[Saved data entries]

• • • • •

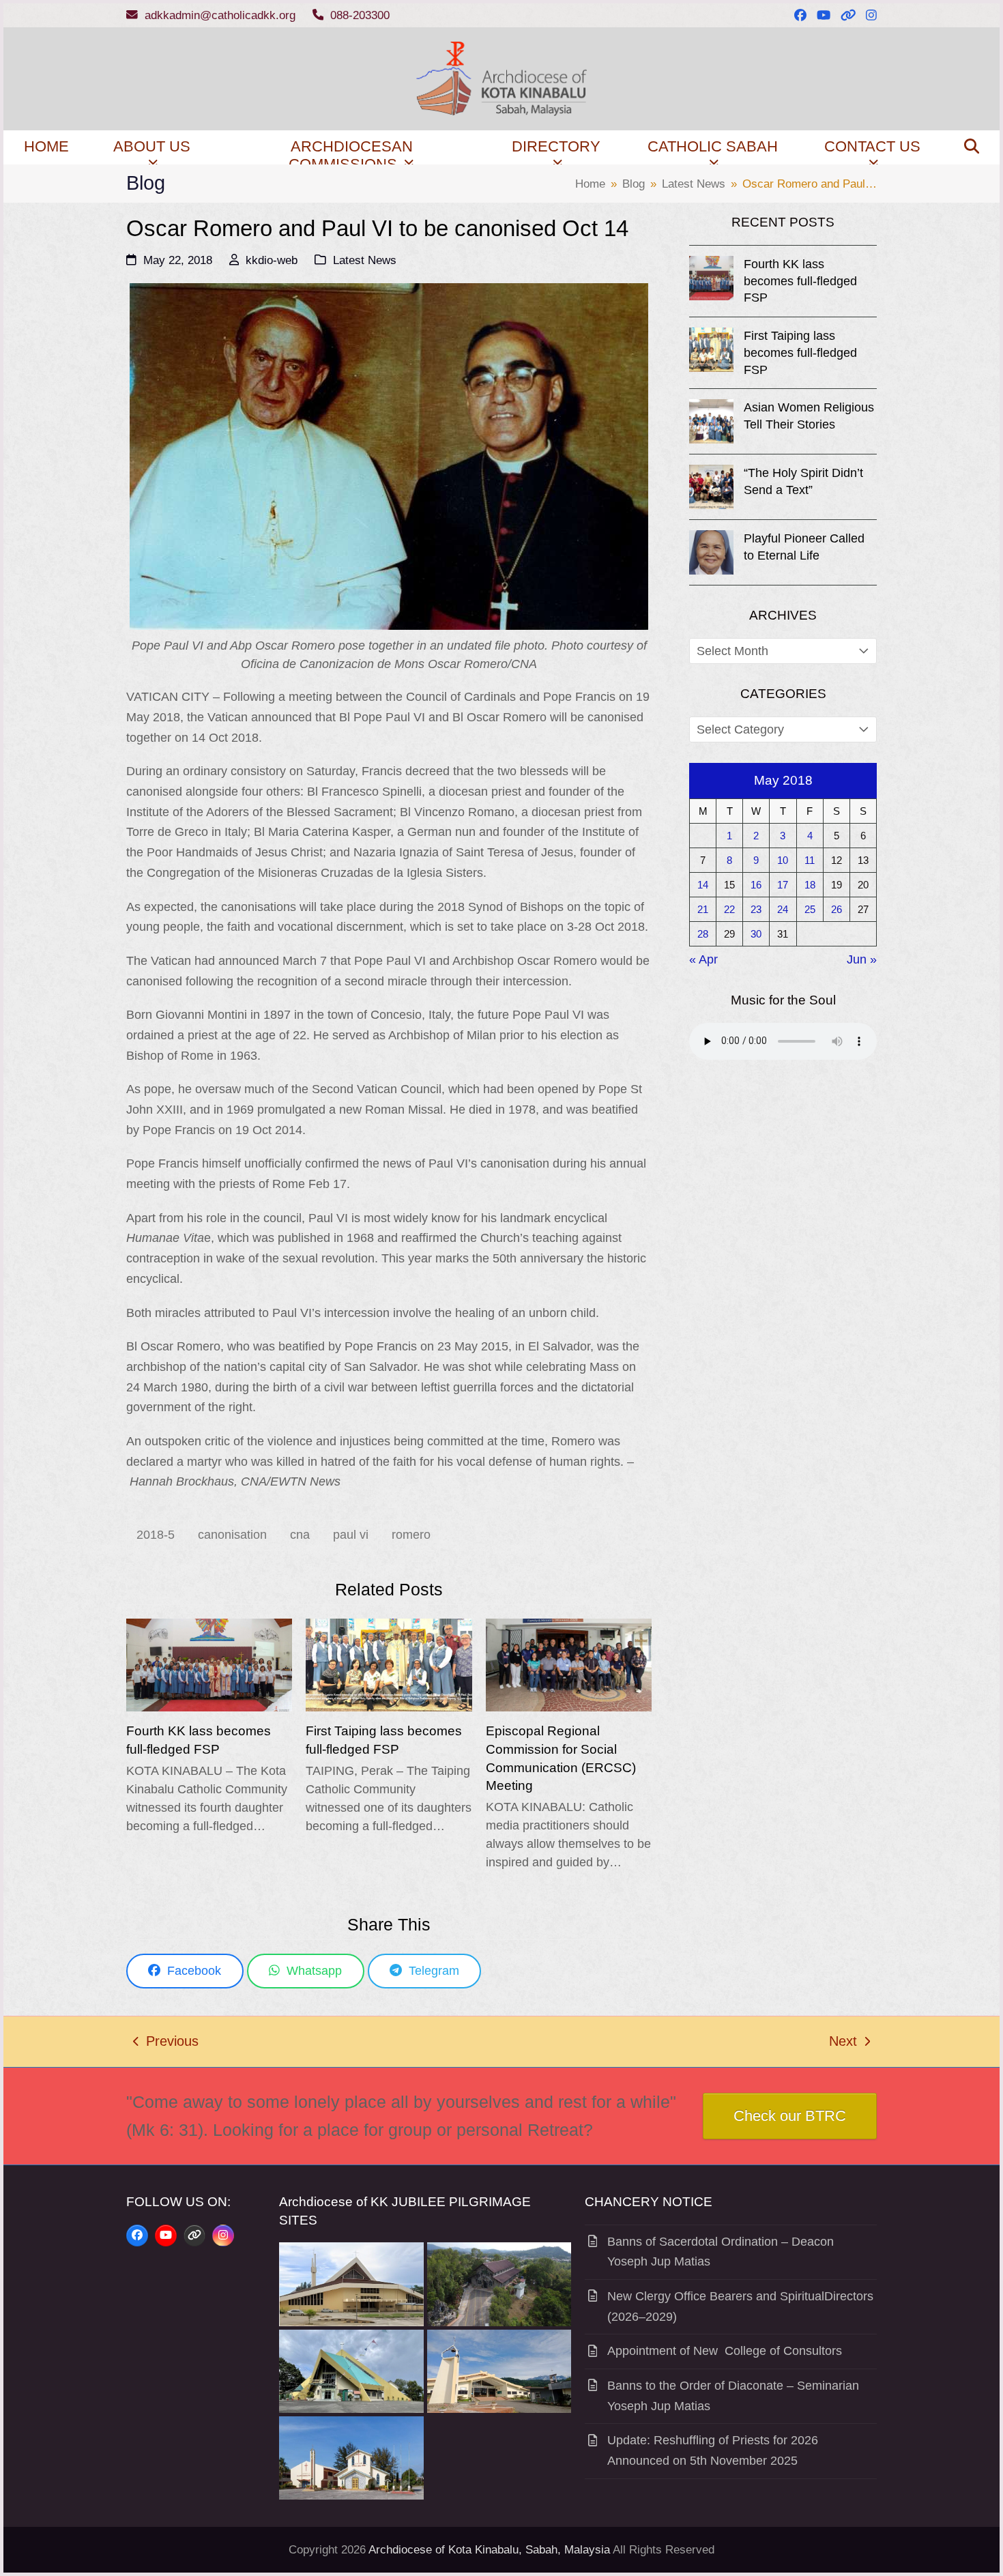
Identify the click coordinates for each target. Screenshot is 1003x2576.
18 (809, 885)
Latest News (364, 260)
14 (702, 885)
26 (836, 909)
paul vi (350, 1535)
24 (782, 909)
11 (809, 860)
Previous (166, 2043)
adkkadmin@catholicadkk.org (220, 15)
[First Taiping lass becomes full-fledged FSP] (388, 1664)
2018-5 (155, 1535)
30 (756, 934)
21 (702, 909)
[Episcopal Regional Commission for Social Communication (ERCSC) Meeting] (569, 1664)
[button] (972, 147)
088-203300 (360, 15)
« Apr (703, 959)
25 (809, 909)
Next (843, 2043)
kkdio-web (271, 260)
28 (702, 934)
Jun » (862, 959)
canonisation (232, 1535)
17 (782, 885)
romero (411, 1535)
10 (782, 860)
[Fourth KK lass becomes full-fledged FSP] (209, 1664)
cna (300, 1535)
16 (756, 885)
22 (729, 909)
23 (756, 909)
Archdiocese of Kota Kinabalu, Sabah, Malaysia (489, 2549)
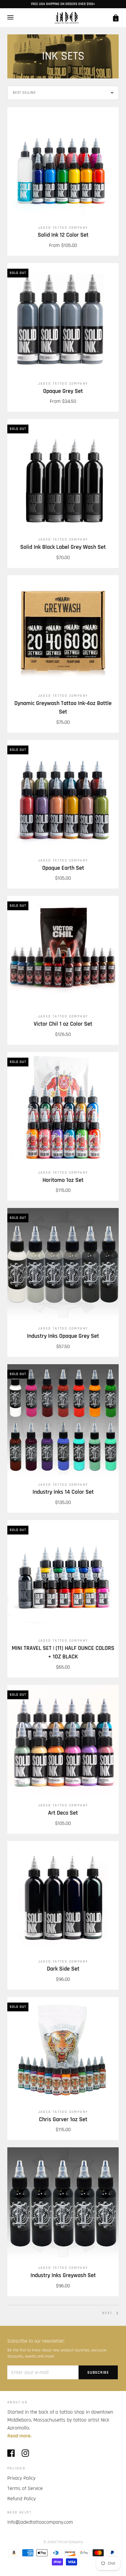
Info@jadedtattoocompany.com (40, 2522)
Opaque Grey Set (63, 391)
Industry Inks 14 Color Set (63, 1492)
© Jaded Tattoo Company (63, 2542)
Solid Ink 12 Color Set (63, 235)
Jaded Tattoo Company (63, 228)
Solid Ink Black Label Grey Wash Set (63, 547)
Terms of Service (25, 2488)
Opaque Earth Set (63, 868)
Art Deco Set (63, 1813)
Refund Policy (21, 2498)
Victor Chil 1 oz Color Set (63, 1024)
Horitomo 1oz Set (63, 1180)
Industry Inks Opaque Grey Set (63, 1336)
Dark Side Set (63, 1969)
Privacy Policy (21, 2478)
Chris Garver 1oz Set (63, 2119)
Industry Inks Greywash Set (63, 2275)
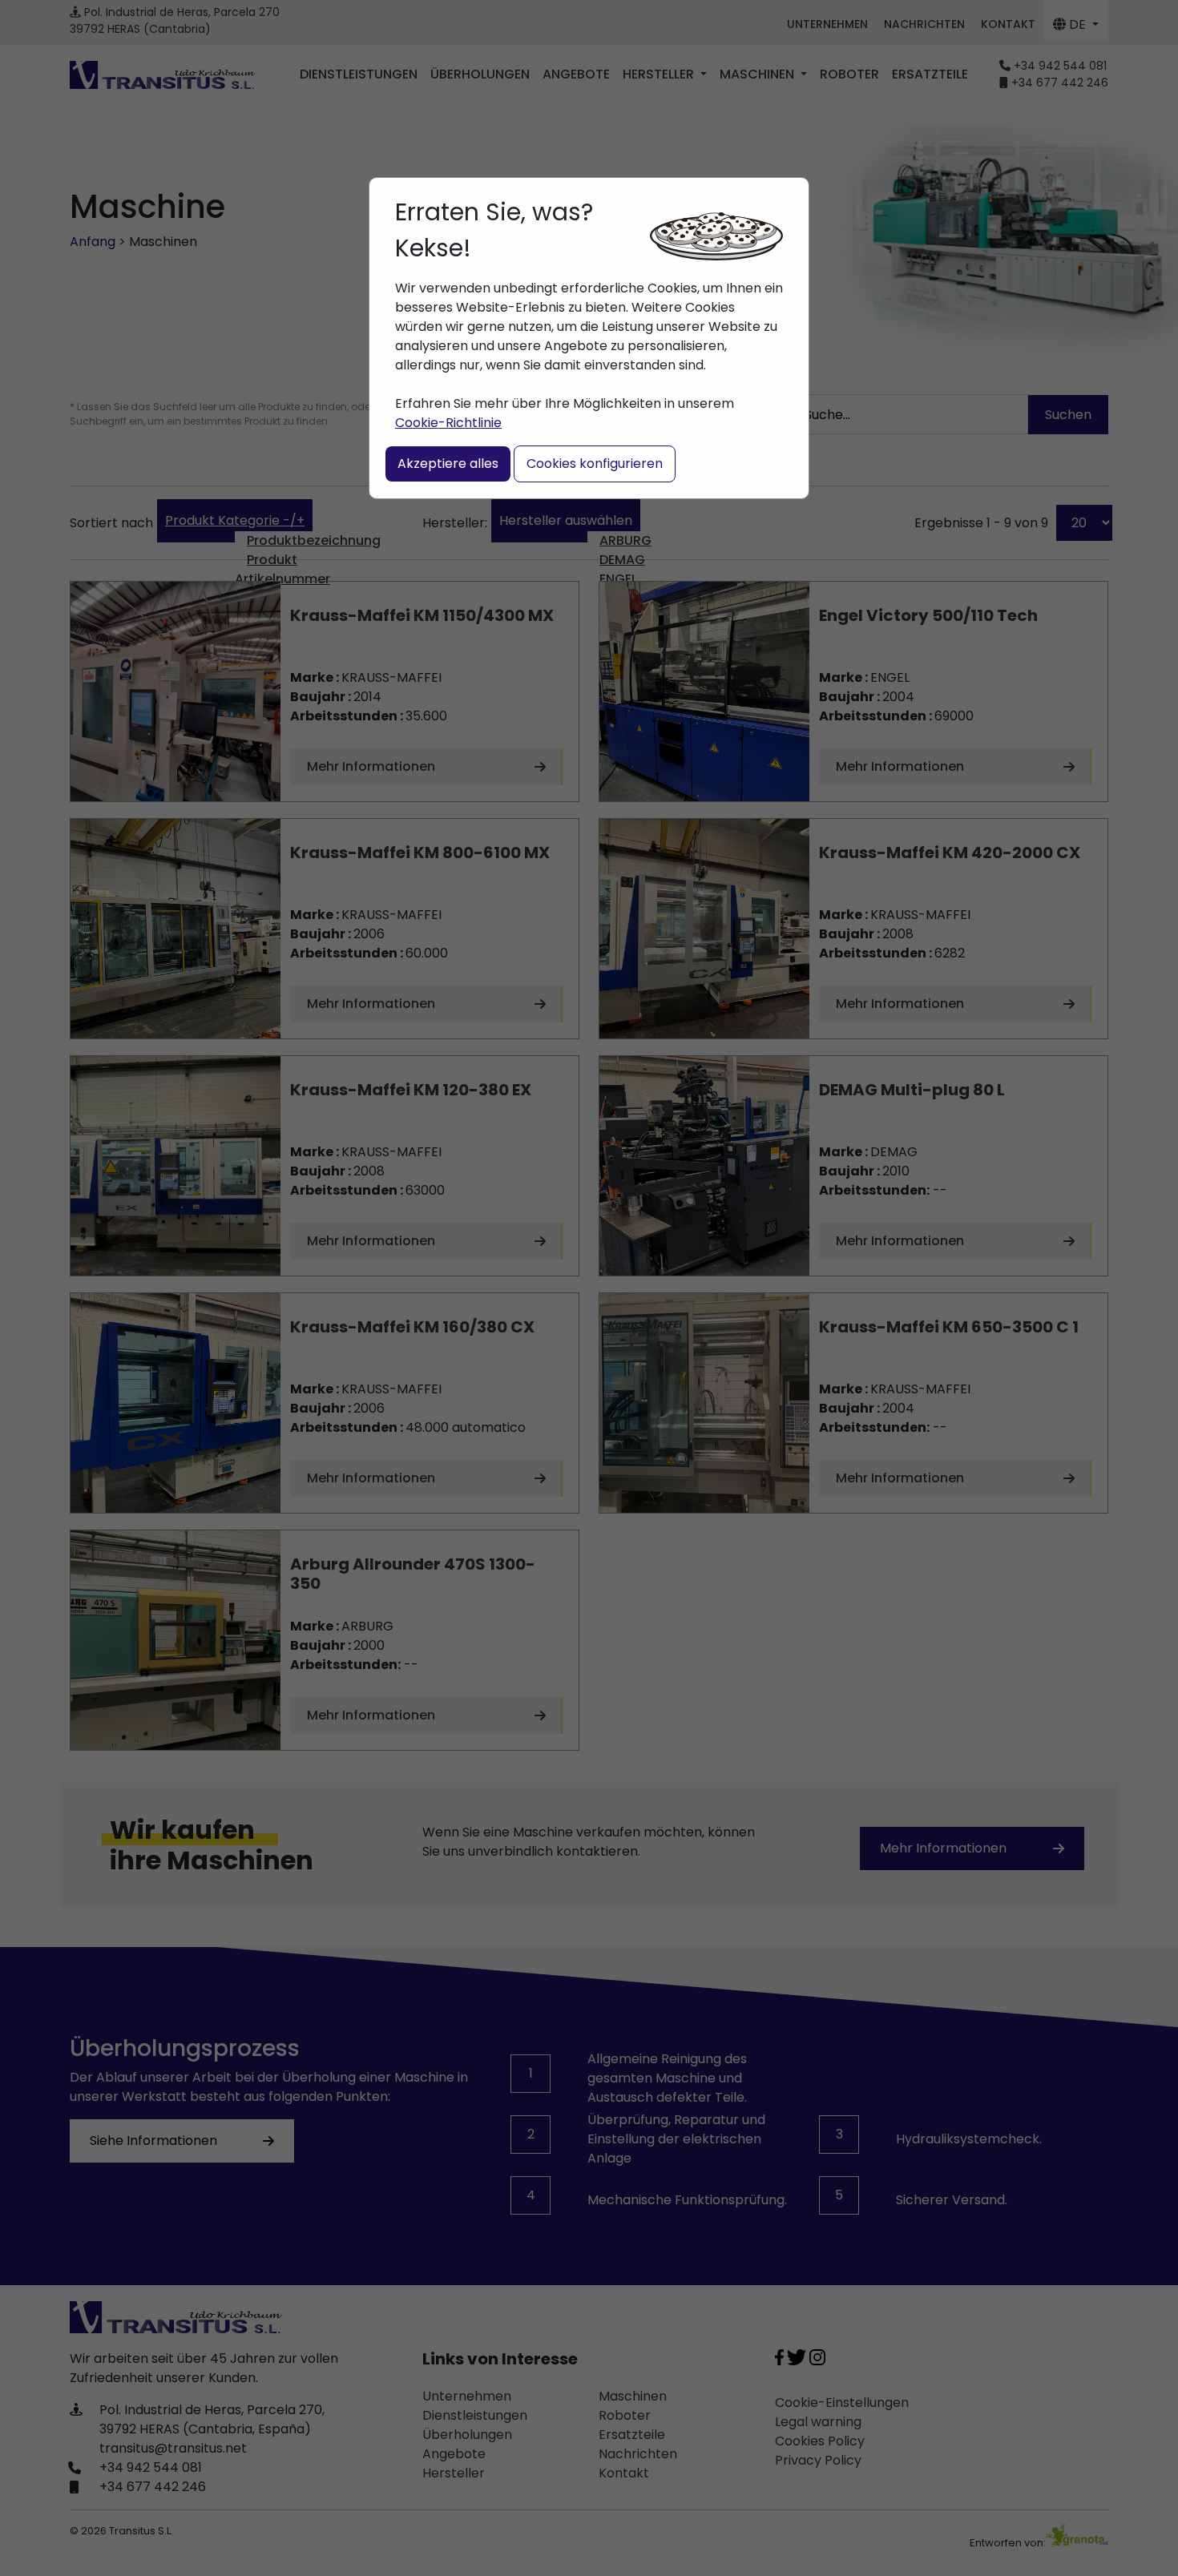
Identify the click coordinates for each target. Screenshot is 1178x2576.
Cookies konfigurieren (594, 463)
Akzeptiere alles (447, 463)
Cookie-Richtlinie (448, 422)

• • • • •

* The problem: Show all lines from the data that contain "fledged".

* Solution for this problem:
[First Taiping lass becomes full-fledged FSP] (388, 1664)
[Fourth KK lass becomes full-fledged FSP] (209, 1664)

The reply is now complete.